# Goal of the exercise
In the entries below, the lines from the one with "size guide (2493, 302)" through the one with "Integrations (110, 2390)" are to be copied exactly; both ends count.

[Saved entries]
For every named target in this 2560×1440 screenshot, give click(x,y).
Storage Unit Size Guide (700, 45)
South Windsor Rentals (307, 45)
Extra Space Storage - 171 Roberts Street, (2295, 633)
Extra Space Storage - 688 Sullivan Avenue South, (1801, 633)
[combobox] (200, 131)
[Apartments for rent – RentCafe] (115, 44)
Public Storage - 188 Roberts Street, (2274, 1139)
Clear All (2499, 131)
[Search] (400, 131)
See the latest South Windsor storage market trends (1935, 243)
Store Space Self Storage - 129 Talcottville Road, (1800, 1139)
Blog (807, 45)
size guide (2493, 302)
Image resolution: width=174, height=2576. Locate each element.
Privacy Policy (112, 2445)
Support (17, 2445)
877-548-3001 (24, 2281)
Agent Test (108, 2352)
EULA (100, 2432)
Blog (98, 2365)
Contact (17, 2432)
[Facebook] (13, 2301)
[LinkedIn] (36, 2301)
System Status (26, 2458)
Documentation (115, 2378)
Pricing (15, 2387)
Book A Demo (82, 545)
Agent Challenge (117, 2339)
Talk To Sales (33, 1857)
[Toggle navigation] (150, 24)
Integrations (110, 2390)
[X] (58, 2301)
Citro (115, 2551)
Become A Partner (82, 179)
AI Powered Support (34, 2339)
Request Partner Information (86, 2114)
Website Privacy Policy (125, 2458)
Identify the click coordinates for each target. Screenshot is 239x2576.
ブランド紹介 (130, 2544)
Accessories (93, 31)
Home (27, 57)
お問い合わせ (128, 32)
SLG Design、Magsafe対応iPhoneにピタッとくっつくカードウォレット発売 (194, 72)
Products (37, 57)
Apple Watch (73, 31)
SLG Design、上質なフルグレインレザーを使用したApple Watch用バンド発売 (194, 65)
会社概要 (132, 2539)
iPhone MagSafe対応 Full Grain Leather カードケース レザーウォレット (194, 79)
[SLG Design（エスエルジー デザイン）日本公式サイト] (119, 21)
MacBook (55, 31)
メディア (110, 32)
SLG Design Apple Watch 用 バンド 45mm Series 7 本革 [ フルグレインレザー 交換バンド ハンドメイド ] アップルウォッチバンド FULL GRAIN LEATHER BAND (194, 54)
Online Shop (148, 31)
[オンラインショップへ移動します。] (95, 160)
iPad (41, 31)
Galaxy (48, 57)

# Response box
size guide (2493, 302)
Image resolution: width=174, height=2576. Locate each element.
Privacy Policy (112, 2445)
Support (17, 2445)
877-548-3001 (24, 2281)
Agent Test (108, 2352)
EULA (100, 2432)
Blog (98, 2365)
Contact (17, 2432)
[Facebook] (13, 2301)
[LinkedIn] (36, 2301)
System Status (26, 2458)
Documentation (115, 2378)
Pricing (15, 2387)
Book A Demo (82, 545)
Agent Challenge (117, 2339)
Talk To Sales (33, 1857)
[Toggle navigation] (150, 24)
Integrations (110, 2390)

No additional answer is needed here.